What accounts for the difference? Part of the answer, Lobron suggests, has to do with money. Legislative candidates in Minnesota abide by a $35,000 spending cap, and taxpayers who contribute to public financing designate which party they want their dollars to support. In Massachusetts, incumbents deter challengers by amassing vast campaign war chests. Minnesota politicians, on the other hand, have a "carry-forward" rule that bars them from retaining more than $15,000 from one campaign to the next.

More significant is Minnesota’s strict limit on legislative sessions – a far cry from Massachusetts’s year-round legislature. In the Gopher State, lawmakers convene for no more than 120 days every two years, so most of them have real jobs. While 58 percent of Massachusetts senators and representatives identify their occupation as "legislator," the comparable figure in Minnesota is 11 percent. According to the National Conference of State Legislatures (2007 data), more than 19 percent of Minnesota legislators own or work for a business, compared with only 6 percent of their counterparts in Massachusetts.
The conventional wisdom on Beacon Hill is that effective lawmaking requires a House and Senate that never adjourn. Not true. The Minnesota and Massachusetts legislatures passed roughly the same number of bills last year. It just took Massachusetts three times as long.

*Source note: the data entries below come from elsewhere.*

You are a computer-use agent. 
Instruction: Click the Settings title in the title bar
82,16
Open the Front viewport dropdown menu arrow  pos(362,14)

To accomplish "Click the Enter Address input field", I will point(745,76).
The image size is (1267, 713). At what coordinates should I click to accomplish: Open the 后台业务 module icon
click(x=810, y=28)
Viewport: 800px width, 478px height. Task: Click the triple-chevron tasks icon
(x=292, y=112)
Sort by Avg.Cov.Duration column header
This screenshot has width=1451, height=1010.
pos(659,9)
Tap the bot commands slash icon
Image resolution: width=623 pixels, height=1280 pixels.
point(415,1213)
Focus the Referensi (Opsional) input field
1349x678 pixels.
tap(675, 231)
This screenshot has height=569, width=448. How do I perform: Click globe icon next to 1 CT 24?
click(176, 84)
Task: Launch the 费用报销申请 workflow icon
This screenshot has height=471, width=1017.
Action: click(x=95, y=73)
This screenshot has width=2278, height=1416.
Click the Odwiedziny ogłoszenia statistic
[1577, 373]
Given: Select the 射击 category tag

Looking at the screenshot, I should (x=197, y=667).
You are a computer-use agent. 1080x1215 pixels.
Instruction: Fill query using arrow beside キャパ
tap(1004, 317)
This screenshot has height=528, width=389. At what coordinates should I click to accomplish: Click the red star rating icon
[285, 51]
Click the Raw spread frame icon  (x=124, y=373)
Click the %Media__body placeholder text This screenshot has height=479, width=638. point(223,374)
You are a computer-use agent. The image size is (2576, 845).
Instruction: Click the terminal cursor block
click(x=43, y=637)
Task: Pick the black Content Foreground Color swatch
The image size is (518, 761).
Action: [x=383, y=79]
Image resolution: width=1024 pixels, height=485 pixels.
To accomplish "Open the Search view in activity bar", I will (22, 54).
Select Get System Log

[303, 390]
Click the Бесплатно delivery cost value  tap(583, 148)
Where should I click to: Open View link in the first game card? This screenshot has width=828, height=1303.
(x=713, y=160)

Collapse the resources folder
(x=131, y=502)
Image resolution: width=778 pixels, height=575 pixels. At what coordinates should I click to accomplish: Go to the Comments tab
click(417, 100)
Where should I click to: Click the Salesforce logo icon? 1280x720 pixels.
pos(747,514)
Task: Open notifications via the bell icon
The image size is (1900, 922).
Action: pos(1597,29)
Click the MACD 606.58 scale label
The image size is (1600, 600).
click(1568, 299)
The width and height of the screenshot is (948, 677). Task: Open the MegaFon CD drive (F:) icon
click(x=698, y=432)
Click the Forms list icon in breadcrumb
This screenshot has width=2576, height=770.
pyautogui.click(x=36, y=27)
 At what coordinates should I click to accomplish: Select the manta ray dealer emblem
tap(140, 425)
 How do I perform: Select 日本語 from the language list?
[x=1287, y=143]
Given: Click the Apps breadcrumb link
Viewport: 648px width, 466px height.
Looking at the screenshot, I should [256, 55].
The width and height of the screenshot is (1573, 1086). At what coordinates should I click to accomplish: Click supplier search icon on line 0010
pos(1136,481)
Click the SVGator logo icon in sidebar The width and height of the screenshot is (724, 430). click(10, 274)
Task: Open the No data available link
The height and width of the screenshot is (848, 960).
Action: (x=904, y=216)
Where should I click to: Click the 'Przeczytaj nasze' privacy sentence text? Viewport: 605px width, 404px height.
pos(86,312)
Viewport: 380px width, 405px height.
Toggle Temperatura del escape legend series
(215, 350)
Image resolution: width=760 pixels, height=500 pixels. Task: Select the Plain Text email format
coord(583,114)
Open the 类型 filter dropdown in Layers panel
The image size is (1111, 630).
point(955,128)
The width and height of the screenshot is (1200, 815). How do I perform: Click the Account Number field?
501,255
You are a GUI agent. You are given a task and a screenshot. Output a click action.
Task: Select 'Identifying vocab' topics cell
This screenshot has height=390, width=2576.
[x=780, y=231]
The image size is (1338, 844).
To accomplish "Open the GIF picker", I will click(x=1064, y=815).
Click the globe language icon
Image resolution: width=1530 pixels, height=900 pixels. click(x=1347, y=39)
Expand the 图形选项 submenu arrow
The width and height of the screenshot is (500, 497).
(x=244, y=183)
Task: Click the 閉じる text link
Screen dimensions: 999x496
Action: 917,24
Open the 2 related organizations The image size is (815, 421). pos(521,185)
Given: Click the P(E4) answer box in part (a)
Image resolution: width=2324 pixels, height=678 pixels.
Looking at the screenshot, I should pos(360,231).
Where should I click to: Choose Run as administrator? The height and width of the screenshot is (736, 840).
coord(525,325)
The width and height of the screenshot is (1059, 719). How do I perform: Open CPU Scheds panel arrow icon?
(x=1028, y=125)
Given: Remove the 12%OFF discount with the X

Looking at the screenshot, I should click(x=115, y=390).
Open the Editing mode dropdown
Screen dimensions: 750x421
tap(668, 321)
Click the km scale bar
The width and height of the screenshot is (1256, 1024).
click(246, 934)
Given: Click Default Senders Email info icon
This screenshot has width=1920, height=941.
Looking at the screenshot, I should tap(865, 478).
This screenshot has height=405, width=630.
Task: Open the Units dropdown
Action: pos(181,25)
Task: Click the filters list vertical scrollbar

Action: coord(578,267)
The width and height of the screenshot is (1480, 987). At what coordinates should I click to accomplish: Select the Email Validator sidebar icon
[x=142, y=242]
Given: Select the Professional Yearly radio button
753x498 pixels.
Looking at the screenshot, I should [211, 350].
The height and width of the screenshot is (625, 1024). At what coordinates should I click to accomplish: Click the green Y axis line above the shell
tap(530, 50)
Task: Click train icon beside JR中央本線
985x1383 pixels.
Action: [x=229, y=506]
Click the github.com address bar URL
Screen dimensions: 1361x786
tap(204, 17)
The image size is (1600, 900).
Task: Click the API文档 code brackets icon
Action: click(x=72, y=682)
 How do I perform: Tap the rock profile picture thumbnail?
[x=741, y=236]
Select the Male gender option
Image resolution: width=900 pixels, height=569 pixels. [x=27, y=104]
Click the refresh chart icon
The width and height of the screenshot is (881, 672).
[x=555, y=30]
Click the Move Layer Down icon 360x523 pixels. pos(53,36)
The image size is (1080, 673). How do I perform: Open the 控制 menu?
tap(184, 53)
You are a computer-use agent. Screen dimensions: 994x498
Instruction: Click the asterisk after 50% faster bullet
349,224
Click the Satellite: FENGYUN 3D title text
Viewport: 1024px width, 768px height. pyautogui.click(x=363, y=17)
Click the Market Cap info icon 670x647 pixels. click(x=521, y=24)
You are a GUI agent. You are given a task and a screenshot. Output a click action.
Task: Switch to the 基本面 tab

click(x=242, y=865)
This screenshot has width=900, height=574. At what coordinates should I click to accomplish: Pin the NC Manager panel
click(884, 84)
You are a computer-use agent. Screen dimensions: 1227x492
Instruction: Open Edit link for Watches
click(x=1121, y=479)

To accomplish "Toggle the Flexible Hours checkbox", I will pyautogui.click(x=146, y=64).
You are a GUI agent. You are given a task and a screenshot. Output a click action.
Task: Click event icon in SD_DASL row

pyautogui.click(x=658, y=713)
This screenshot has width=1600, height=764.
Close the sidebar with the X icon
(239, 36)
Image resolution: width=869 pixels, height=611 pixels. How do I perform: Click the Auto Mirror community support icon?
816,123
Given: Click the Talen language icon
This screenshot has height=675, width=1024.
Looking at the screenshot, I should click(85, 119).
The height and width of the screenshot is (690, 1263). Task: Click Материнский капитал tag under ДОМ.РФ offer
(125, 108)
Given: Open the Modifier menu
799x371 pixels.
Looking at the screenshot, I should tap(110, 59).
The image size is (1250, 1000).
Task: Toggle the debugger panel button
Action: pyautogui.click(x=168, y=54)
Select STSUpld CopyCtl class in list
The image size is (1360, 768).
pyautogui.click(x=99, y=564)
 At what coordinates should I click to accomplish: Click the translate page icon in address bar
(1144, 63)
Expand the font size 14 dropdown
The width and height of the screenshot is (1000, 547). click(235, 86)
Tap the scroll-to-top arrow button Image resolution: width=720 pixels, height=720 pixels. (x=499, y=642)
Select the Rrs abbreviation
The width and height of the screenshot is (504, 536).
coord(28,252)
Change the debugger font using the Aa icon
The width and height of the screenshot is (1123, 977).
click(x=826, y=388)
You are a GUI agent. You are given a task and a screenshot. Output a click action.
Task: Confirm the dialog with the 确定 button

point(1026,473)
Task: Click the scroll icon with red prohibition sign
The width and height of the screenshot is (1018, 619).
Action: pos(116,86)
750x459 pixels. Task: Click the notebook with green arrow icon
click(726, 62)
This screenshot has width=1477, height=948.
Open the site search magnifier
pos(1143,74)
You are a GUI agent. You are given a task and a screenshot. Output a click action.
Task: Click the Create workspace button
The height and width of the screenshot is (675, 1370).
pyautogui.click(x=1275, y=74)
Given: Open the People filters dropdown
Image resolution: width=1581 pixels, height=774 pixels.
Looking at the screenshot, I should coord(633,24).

In Minnesota as in many other states, lawmakers regard themselves primarily as citizens, not professional lawmakers. They convene briefly, attend to the people’s business, and go home. The result is not only better governance, but a higher regard for political involvement. To a far greater degree than in Massachusetts, running for office is considered both commendable and doable. The political culture is healthier and less calcified; it anticipates competition and turnover; it encourages an affinity between incumbents and their constituents.

"In Minnesota, legislators pass out their cellphone numbers like candy," Lobron observes. "They publish their home phone numbers on the official state website. They don’t have aides who screen their calls and say things like, ‘Please hold for Mr. Chairman.’ . . . They are, to be blunt, a little humbler than their counterparts on Beacon Hill and much more likely to speak of their work as a temporary service than as a life-long career."

Massachusetts likes to tout itself as the cradle of US democracy, but the autocratic one-party politics here make a mockery of that boast. How enlightened it must feel to live in a state like Minnesota, where elections actually mean something – and where "government of the people" is not an empty slogan.